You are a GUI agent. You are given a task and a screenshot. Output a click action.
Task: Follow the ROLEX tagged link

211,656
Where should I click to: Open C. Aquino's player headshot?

...

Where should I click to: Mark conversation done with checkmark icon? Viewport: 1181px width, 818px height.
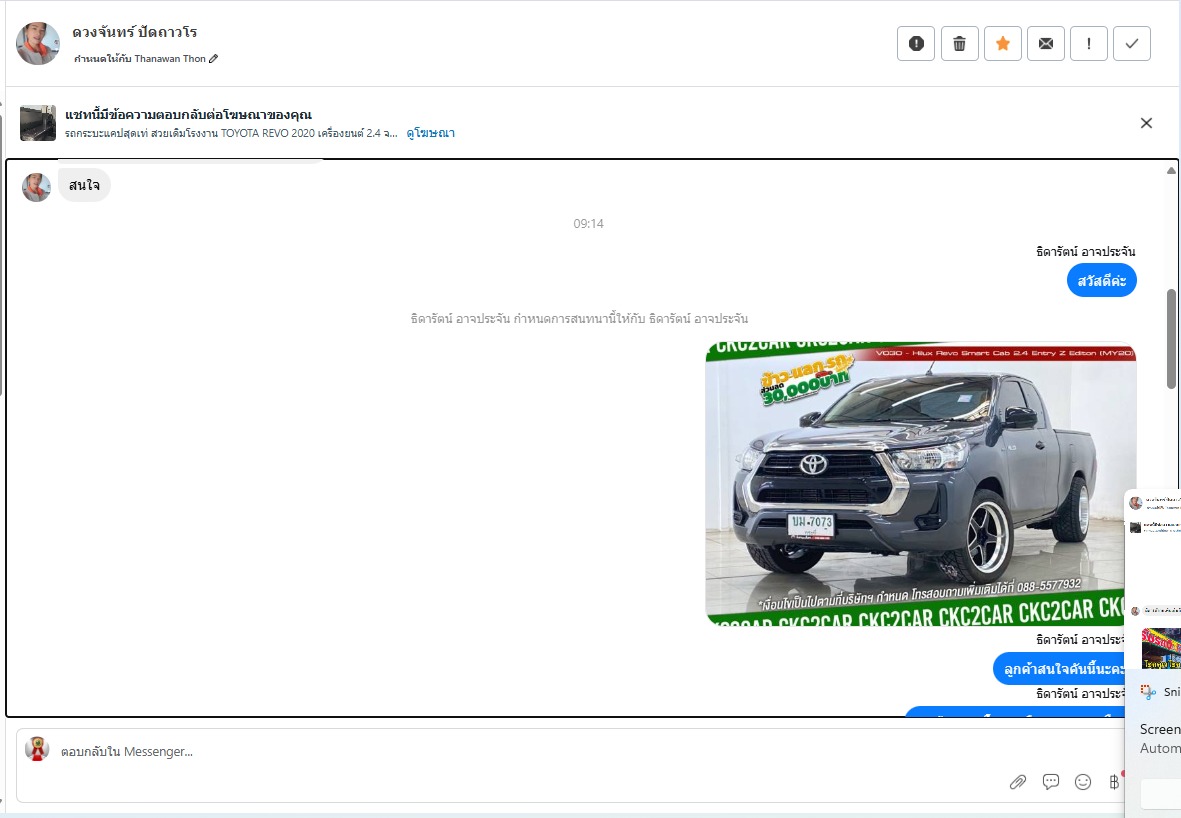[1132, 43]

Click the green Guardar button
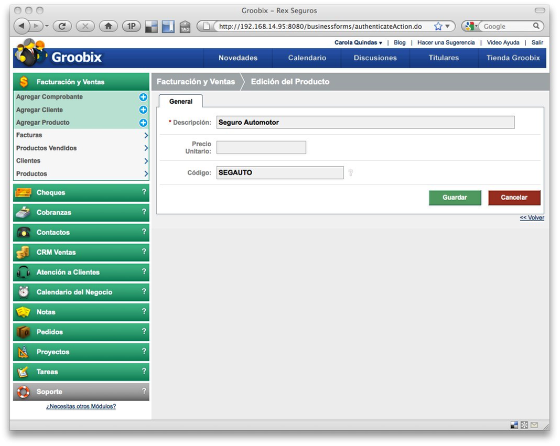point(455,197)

...

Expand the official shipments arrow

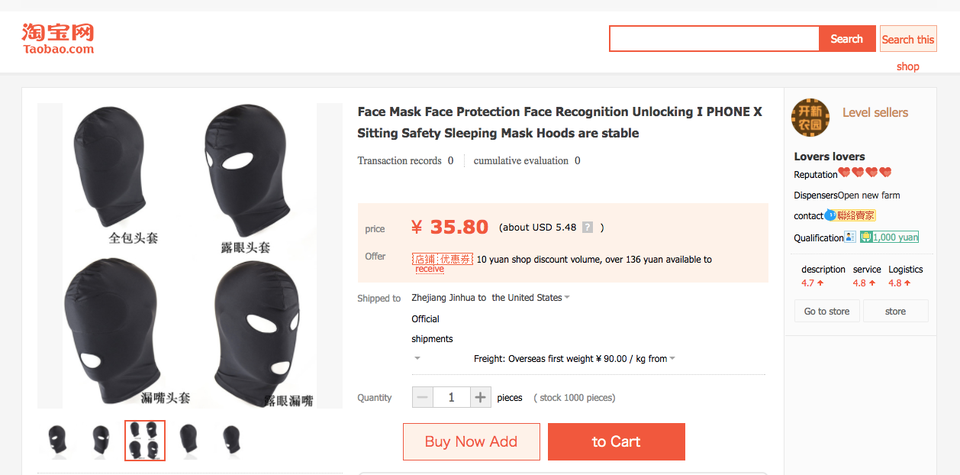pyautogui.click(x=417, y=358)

Task description: Could you retype exactly the lines above, starting at the line that contains "You are a GUI" and ending at the line that contains "Where should I click to: Open", and nothing more?

Reply to the task:
You are a GUI agent. You are given a task and a screenshot. Output a click action.
Task: Follow the ROLEX tagged link

211,656
Where should I click to: Open C. Aquino's player headshot?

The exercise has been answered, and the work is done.